Mła po tych zadziwieniach chciała poleźć w strony przyjemniejsze, mniej jazgotem mendialnym  skażone ale  się jej natrafiło na prognozę pogody. No i mła znów poczuła  się straszona  jak  przed Halloween - monstrum z Syberii i te klimaty. Dżizuu czy nikt już nie pisze normalnie tylko w celu zachęcenia kretynów do  klikania?! W oczekiwania na mroźną  Bestię ze Wschodu mła w zaciszu chałupy posadziła przecenione hiacynty kupione w Leroyu  do którego wlazła niewinnie  po żarówkę dla Ciotki Elki ( dziewięć cebulek za pięć zeta - wychodzi cóś po pięćdziesiąt pięć i cóś tam za cebulkę, cena  barszczowa, mła się nie mogła powstrzymać choć naprawdę usiłowała ale to  przeca  mniej  niż trza  w mieście Odzi płacić za dwa  przejazdy  tramwajem ). Coolorki kwiatów w odcieniach lilia - róż ale koniowi co jest na wpół darowany tyż się do pyska nie powinno za bardzo zaglądać.     Na dworze  będzie śnieżno i mroźno a mła sobie będzie kwiatki pędzić na parapecie.
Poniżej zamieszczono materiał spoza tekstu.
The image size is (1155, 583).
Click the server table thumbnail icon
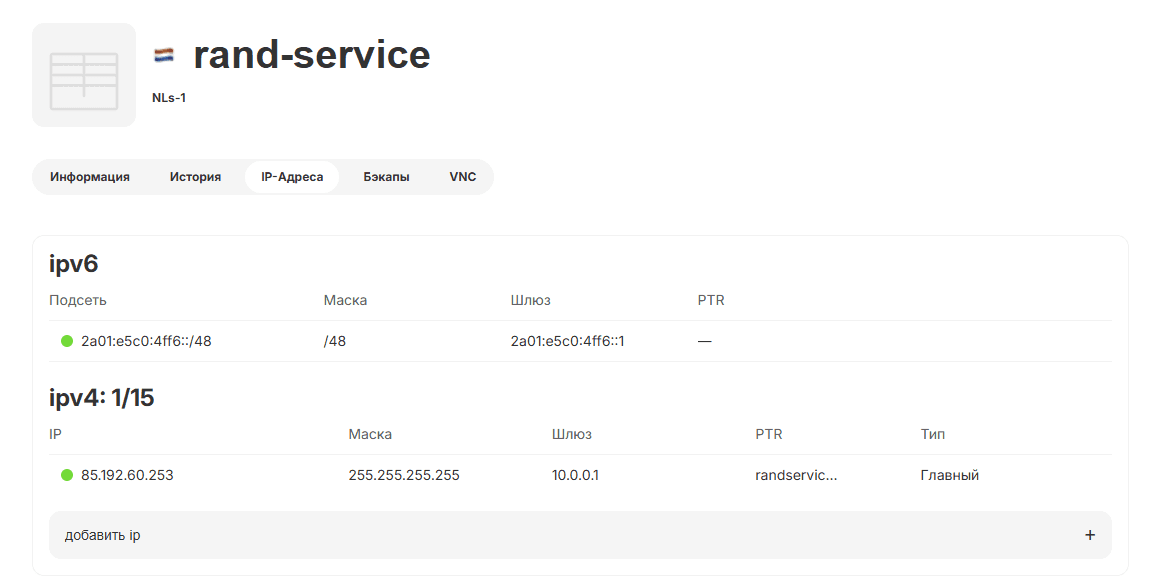tap(84, 76)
Oczywiści mła je zasłoikuje, po co kiełki mają kogoś ( wiadomo kogo ) kusić. Mła ma nadzieję że Bestia nie okaże się zbyt okrutną, znaczy że temperatura nie zjedzie do - 15 za dnia na ten przykład. A tak wogle to mła na szczęście  niedługo otrzyma jakąś tam kasę to się nie będzie stresowała  wydaniem piątki. No i pomoże jednemu kotu w leczeniu, wiecie jak to jest - jest  kasa którą  teraz  pracodawca tnie a kot zupełnie tego nie rozumie. Problem z tych dla mła poważniejszych niż np. cena   butelek napojów gazowanych ( których zdaniem mła ludziska  nadużywają ). Dla producentów napojów i ludzi u  nich zatrudnionych pewnie nie, no ale co robić, trza pińcety jak leci wszystkim  płacić. Mła ma nadzieję że przyśnią  się jej zwiastujące napływ gotówki pająki kolorowe i jakieś... tego...ten... odchody, mało racjonalna część jej osobowości tyż czasem lubi sobie zawierzyć. Dobrze że tylko własnym snom, he, he, he.
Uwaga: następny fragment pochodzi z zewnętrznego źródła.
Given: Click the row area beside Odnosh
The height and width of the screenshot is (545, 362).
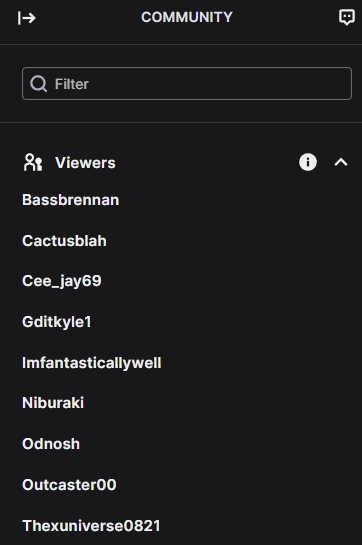Looking at the screenshot, I should [x=217, y=444].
Dzisiejsze foty są jeszcze bożonarodzeniowe, w końcu to  dopiero w Święto Trzech Króli kończy  się Boże Narodzenia. Do jutra mła może sobie jeszcze podśpiewywać  kolędy pod nosem. Na  fotach nie rozpakowane do  końca prezenty ( jutro uroczyście mła sobie rozpakuje ) i piernik dojrzewający od Dżizaasa co go mła sama oczekoladziła. No i rzeczone hiacynty. W muzyczniku zimowe piosenki  z czasów jej dzieciństwa.